__WHAT YOU SHOULD DO__:
Show all lines from the records below in which the string "Enable" is present.

__MATERIAL FOR THIS TASK__:
++++++++
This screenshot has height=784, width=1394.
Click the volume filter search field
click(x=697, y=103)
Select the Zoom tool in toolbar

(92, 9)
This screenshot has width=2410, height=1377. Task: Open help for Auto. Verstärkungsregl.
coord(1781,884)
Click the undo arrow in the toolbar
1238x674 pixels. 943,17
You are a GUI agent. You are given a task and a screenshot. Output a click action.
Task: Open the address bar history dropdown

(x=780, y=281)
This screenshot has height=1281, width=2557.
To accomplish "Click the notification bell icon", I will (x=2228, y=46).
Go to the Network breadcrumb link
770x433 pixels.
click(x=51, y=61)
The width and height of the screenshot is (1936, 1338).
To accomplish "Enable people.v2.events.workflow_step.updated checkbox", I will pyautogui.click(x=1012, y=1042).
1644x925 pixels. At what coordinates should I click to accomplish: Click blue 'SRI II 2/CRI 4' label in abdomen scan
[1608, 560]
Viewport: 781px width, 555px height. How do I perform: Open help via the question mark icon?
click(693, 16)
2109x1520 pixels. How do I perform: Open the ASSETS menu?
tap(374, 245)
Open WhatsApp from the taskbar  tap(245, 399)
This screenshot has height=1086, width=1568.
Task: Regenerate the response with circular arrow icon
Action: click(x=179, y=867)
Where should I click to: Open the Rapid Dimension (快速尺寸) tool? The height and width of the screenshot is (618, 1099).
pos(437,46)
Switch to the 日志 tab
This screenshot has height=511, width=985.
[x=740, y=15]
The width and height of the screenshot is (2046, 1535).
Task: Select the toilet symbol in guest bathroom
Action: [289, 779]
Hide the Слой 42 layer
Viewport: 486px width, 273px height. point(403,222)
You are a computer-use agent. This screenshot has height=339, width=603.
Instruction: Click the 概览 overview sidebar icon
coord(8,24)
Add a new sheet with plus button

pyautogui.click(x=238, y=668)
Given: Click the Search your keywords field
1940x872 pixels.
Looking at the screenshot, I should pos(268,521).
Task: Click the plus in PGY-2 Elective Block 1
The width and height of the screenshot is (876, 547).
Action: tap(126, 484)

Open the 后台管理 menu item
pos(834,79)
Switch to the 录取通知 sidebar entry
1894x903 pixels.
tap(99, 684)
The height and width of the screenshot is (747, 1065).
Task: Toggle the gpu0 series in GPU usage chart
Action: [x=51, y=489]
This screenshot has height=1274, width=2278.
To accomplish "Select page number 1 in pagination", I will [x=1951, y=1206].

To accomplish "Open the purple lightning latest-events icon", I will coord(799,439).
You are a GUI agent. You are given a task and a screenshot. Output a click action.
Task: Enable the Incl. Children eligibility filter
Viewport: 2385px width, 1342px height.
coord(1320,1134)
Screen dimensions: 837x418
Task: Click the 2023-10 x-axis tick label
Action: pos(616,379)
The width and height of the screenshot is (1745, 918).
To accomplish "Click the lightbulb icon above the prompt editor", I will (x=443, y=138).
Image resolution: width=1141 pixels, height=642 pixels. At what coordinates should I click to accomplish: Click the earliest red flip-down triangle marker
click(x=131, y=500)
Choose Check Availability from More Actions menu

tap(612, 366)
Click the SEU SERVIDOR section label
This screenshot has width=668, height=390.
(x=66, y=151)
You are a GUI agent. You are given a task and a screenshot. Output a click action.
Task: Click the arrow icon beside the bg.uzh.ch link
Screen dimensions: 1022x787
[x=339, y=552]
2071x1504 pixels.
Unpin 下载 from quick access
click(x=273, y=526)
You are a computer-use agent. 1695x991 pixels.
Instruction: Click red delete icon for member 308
++++++++
__TASK ANSWER__:
To accomplish "Enable people.v2.events.workflow_step.updated checkbox", I will pyautogui.click(x=1012, y=1042).
Task: Enable the Incl. Children eligibility filter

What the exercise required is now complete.